From Casetext: Smarter Legal Research

Janis v. Janak

UNITED STATES DISTRICT COURT DISTRICT OF SOUTH DAKOTA WESTERN DIVISION
Apr 26, 2019
5:19-CV-05032-KES (D.S.D. Apr. 26, 2019)

Opinion

5:19-CV-05032-KES

04-26-2019

LAFAWN JANIS, Plaintiff, v. DAVID JANAK, CINDY MOHLER, PENNINGTON COUNTY AUDITOR SUED IN HER OFFICIAL AND INDIVIDUAL CAPACITY ONLY; Defendants.

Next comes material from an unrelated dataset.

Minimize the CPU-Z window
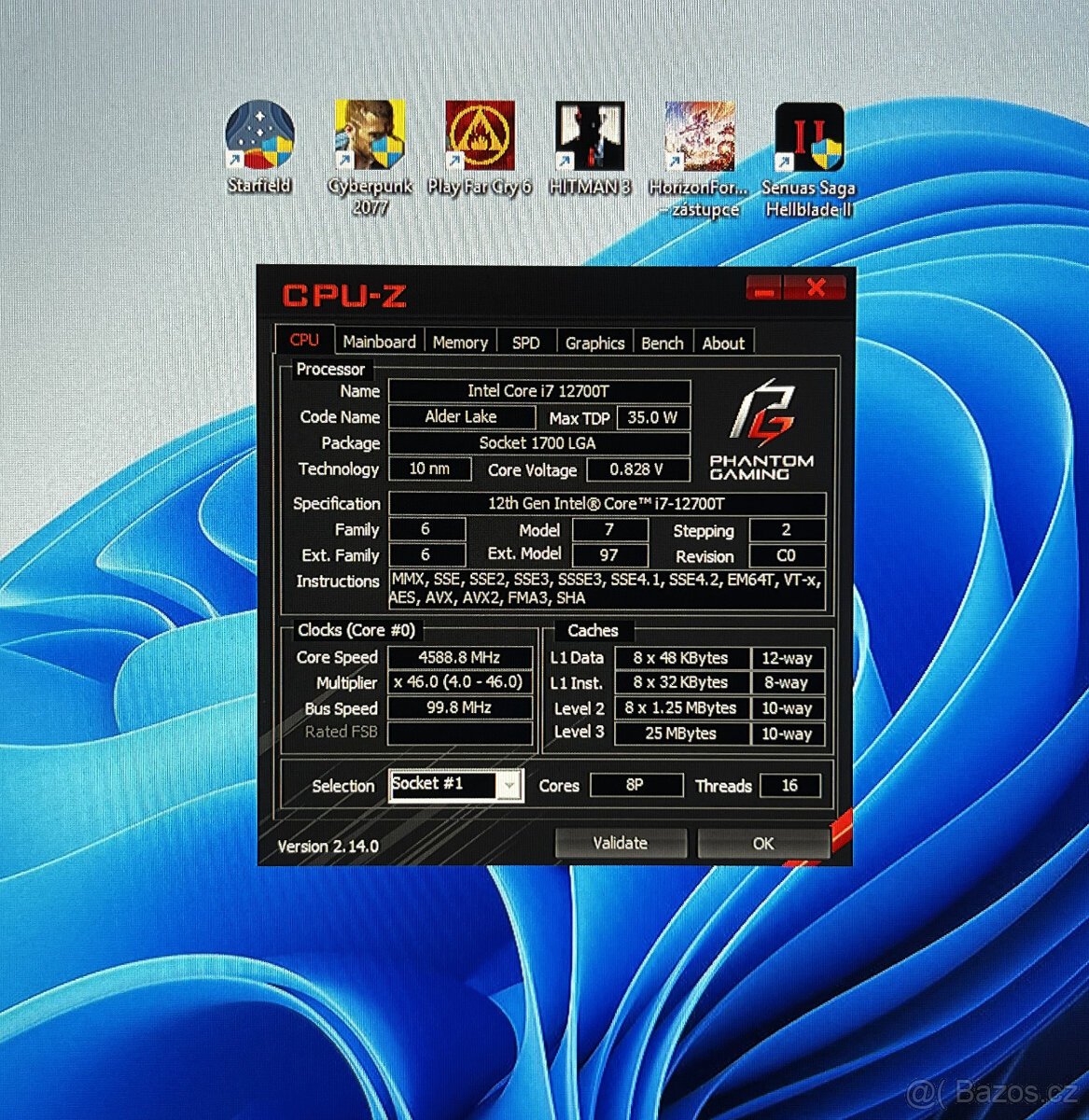Viewport: 1089px width, 1120px height. tap(765, 289)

ORDER GRANTING MOTION TO DISMISS

In a complaint and motion papers filed April 5, 2019, plaintiff, Lafawn Janis, alleges that defendant, David Janak, violated her constitutional rights by disqualifying Janis as a candidate for Area 3 of Rapid City Area School District 51-4 school board. Docket 1. Janis moves for a preliminary and permanent injunction prohibiting Cindy Mohler, Pennington County Auditor, from printing ballots for the June 4, 2019 election "until the court issues an order in this dispute" and prohibiting Mohler from omitting Janis's name from the ballot, or alternatively, prohibiting her opponent, Brian K. Johnson, from being a candidate in the election. Id. at 7. Janak moves to dismiss the complaint. Docket 16. A motion hearing was held on April 12, 2019. Docket 22. For the reasons stated below, this court grants Janak's motion to dismiss.

FACTS

The facts alleged in the complaint, taken as true, and the testimony and evidence presented at the motion hearing are as follows:

Lafawn Janis is a candidate for Area 3 of the Rapid City Area School District 51-4 school board. Docket 1 ¶ 1. Janis timely filed nominating petitions for her school board candidacy with David Janak, the Assistant Superintendent for Fiscal and Support Services and business manager of the Rapid City Area School District. Id. ¶ 4. Under SDCL § 13-7-6, "the filing of the nominating petition shall constitute nomination and will entitle the candidate to have the candidate's name placed on the ballot for the term the candidate specifies on the petition only upon verification signed by the business manager that the nominating petition contains the minimum number of signatures and that the candidate is a resident voter." Janak verified to Janis that her petitions contained the minimum numbers of signatures and that she was a registered voter. Docket 1 ¶ 6. On March 26, 2019, Janak "reported to the Pennington County Auditor that Janis had qualified as a candidate." Id. ¶ 7. On April 2, 2019, Janak disqualified Janis's petitions after they were challenged by Christopher Green, an area 3 resident. Id. ¶ 9; see also Docket 23, Exhibit 5. Specifically, Janak said Janis's nominating petition was challenged because Janis did not specify "area 3" in the heading section of the petition and thus did not meet the requirements of S.D. Admin. R. 05:02:08:00.01. Docket 1 ¶¶ 8-9; see also Docket 23, Exhibits 1, 5. In his own affidavit, Janak said that "Ms. Janis failed to identify which representation area she was running for" in the heading section of her petitions, and due to the mandatory language of the instructions to the candidates, Janis's heading was incomplete under S.D. Admin. R. 05:02:08. Docket 23, Exhibit 10 ¶ 11.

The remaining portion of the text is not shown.